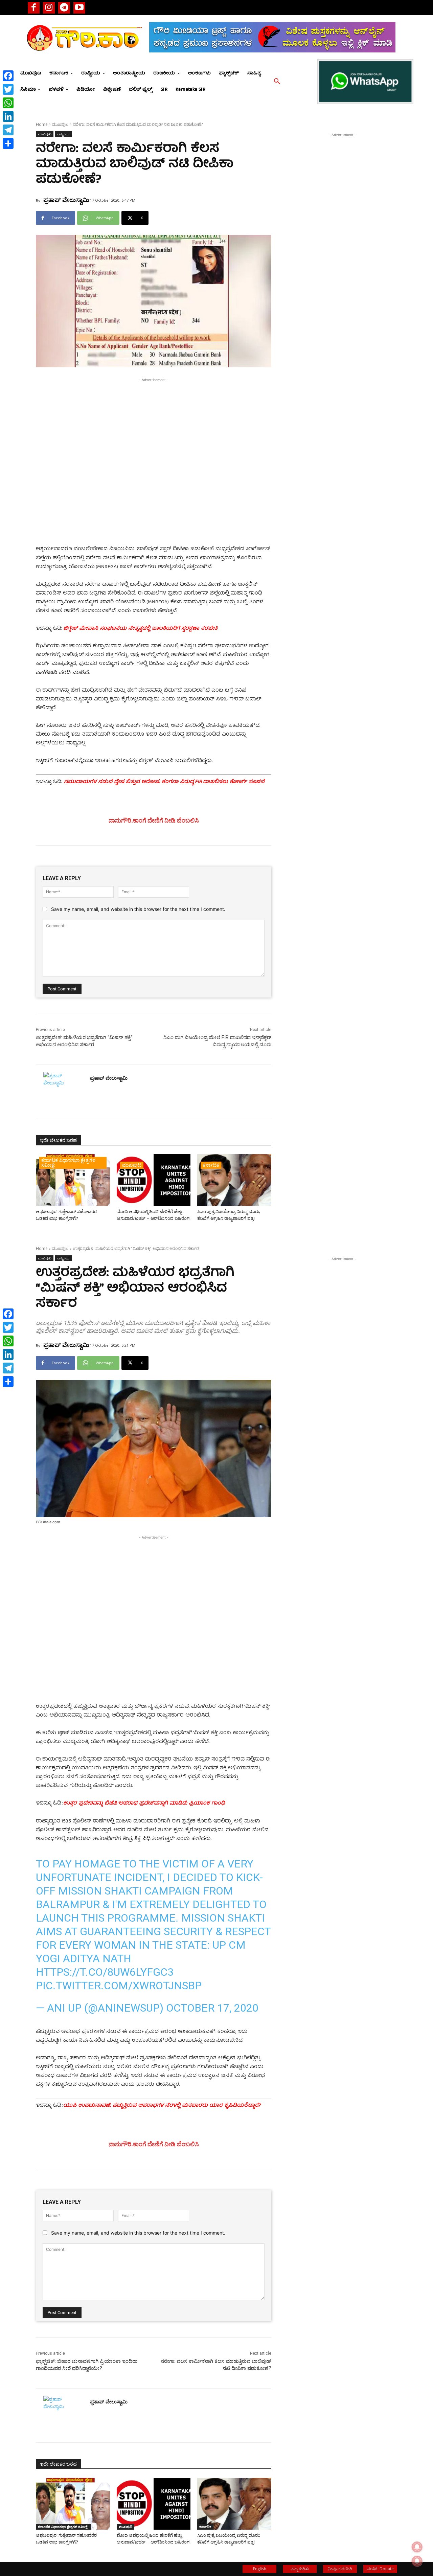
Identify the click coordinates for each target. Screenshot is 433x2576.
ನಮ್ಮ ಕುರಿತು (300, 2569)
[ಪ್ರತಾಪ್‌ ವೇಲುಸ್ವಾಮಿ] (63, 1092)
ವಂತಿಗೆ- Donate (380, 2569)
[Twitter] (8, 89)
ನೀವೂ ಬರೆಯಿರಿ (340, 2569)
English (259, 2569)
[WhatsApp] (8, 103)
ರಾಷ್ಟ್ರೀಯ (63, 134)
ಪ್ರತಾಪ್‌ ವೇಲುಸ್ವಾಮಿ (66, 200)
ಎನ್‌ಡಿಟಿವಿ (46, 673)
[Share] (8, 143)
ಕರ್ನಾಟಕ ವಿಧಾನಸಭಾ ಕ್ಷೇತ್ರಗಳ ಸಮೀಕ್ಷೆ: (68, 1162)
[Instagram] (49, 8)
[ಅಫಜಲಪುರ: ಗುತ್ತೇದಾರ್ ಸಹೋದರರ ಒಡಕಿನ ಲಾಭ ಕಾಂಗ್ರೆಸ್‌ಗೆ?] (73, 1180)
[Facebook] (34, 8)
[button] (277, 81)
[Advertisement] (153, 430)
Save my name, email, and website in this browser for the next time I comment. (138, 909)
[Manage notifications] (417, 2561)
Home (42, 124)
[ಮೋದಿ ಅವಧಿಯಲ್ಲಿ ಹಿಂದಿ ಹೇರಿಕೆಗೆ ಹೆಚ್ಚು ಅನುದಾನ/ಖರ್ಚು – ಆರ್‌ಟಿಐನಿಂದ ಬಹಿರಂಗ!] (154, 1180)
...
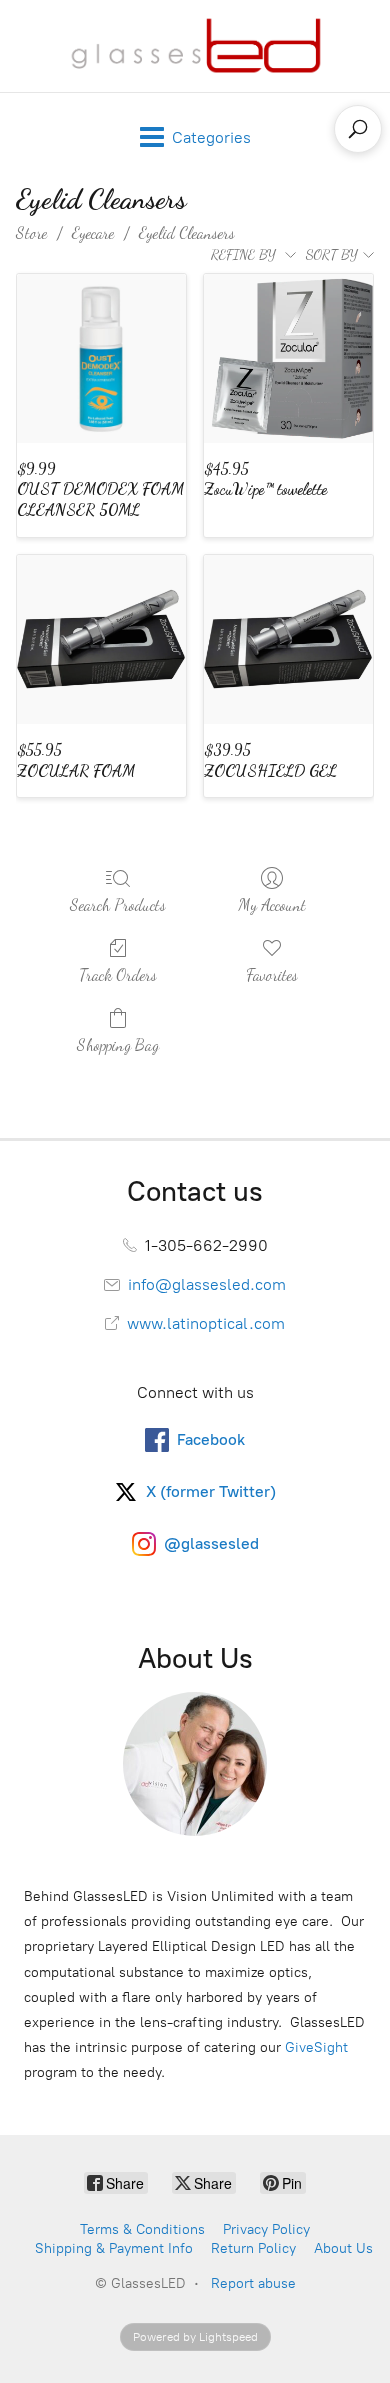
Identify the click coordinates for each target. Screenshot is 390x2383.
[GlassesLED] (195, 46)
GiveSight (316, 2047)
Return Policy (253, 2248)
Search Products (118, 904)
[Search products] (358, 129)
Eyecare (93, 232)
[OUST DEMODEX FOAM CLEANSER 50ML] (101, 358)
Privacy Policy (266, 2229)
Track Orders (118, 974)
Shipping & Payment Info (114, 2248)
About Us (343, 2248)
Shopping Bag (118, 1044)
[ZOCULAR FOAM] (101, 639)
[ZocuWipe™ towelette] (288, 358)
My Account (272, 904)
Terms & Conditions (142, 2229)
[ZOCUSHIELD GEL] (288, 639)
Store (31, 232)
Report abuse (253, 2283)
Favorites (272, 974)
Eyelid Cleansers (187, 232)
--
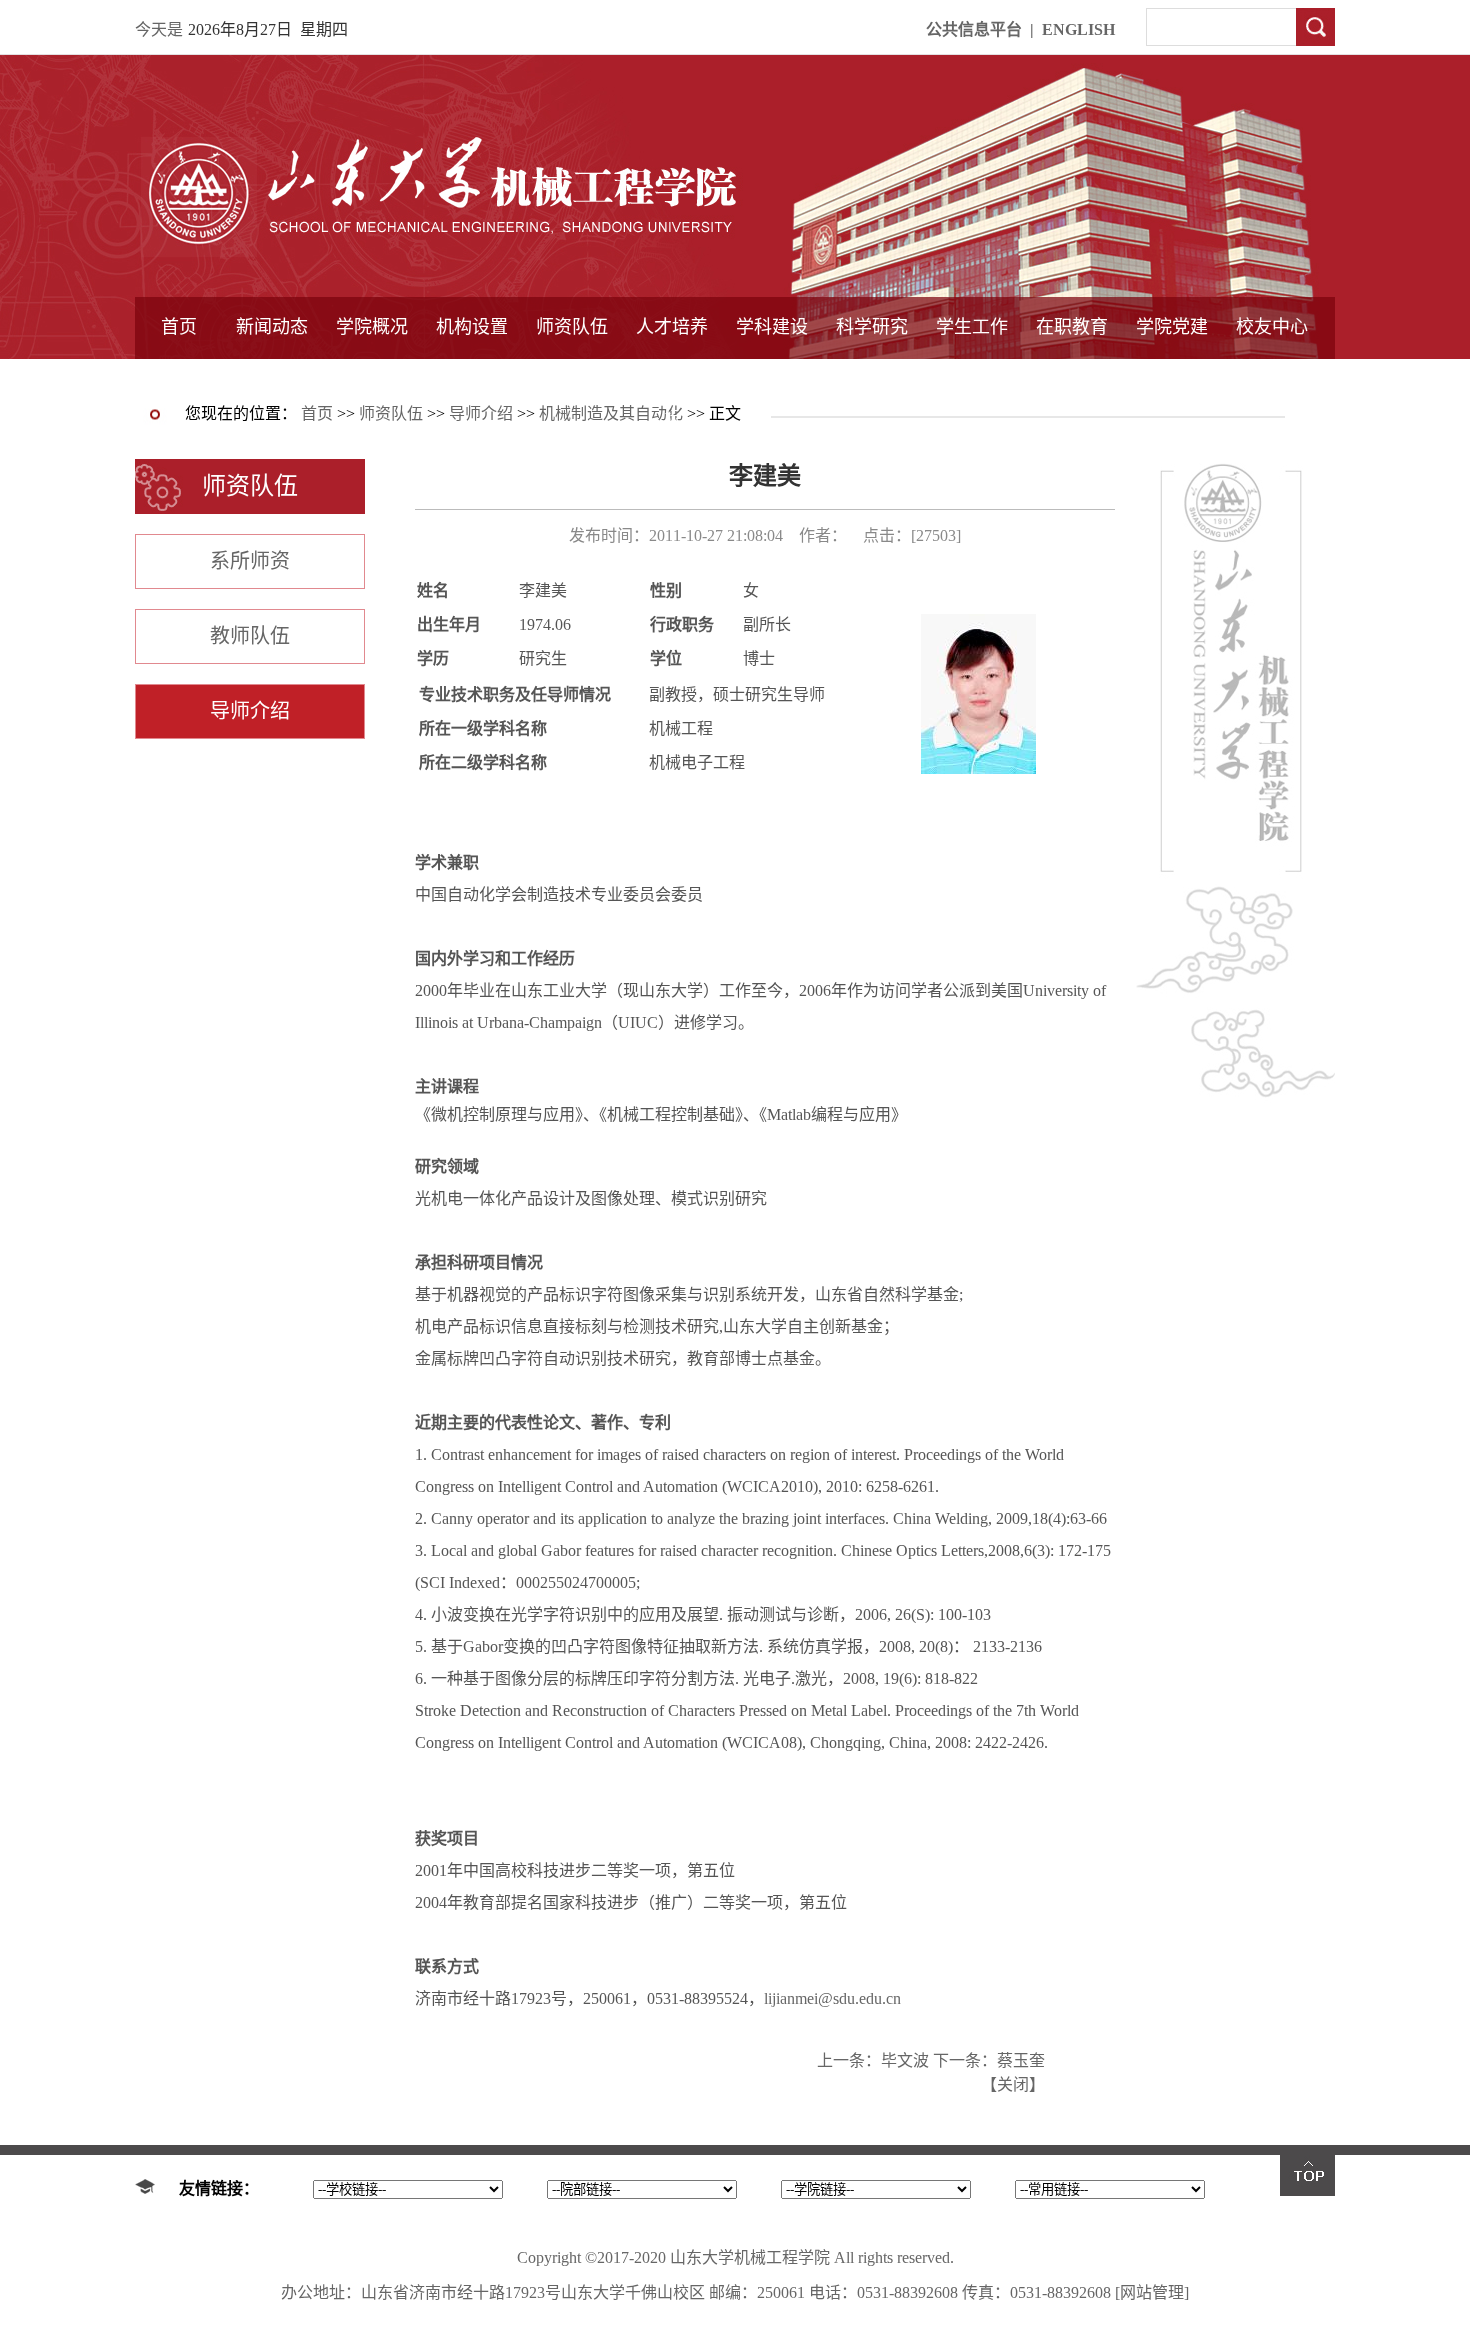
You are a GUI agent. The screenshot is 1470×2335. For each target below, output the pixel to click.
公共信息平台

What the task asks
The answer must be a single number: how many lines of the entries contain "FOAM".

Solution for this task
2